After more than 1,300 years, Japanese gardens continue to provide peace and tranquility. They are studies in balance and harmony, gracefully combining natural beauty with serenity.
They can be spacious with large waterfalls, huge boulders, elegant red bridges and stone paths or small, soothing gardens in backyards, patios or courtyards. The key to designing your own Japanese garden is to keep it simple.
“The design is the first thing to consider,” says Robin Tanner, landscape architect and installation artist, who was one of the designers of New Orleans City Park’s Japanese Garden. “Focus on the relationship of all the elements in space and their relationship to the space and finally their relationship to one another.”
Natural stone is an important aspect of most Japanese-inspired gardens. Rocks can be used as sculptural works of art or small pebbles for paths. Even simply using unplanted beds of sand and rock will suffice in creating a small relaxing retreat.
Most gardens will include the element of water. But do not install a noisy fountain. Instead, a simple ornamental basin at ground level will do. Use a tiny pump to keep the water fresh, but set it up to avoid the sound of splashing.

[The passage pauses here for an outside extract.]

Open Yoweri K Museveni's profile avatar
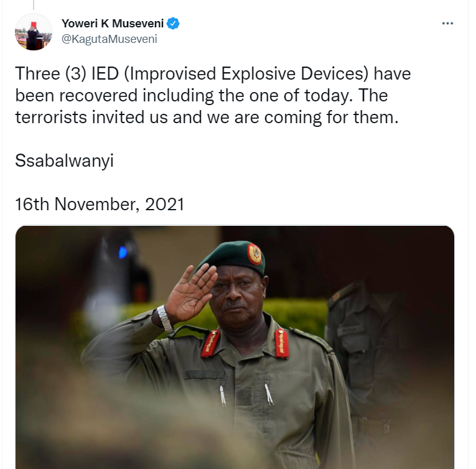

When it comes to plants, consider species that are well adapted to our summer heat. Plants can include such things as bamboo, Japanese maples, rhododendrons, pine trees, azaleas, wisteria, liriope and camellias. Also, it’s important to choose small, delicate, pale-colored flowers to avoid a riot of color.
Tanner cautions that plant life in a Japanese patio garden should be minimal and restrained. The spaces around the plants are as important as the plants themselves.
“The main thing is to put together plants that create an expression that leads to an experience for the beholder,” he says.
A commonly used ornament is a stone lantern. Known as a toro, they’ve been a feature of Japanese gardens for centuries but remember simplicity. Man-made elements of Japanese gardens should always be made from natural materials or appear to be natural. But don’t use an object just because you think it needs to be there.
Tanner believes you shouldn’t telegraph tranquility and recounts an experience from a garden he designed in Colorado.
“After the garden was done, the owner’s wife bought a concrete Buddha to put in the garden and the owner said, ‘Why did you get a Buddha, he was already here.’”
Hint: Tanner believes that there is no set formula for a Japanese-inspired garden because it’s not a paint-by-number kind of project.
“It’s critical not to think about objects but focus on proportion and scale,” he says.
For inspiration, he suggests looking at tea gardens and the temple gardens of Kyoto.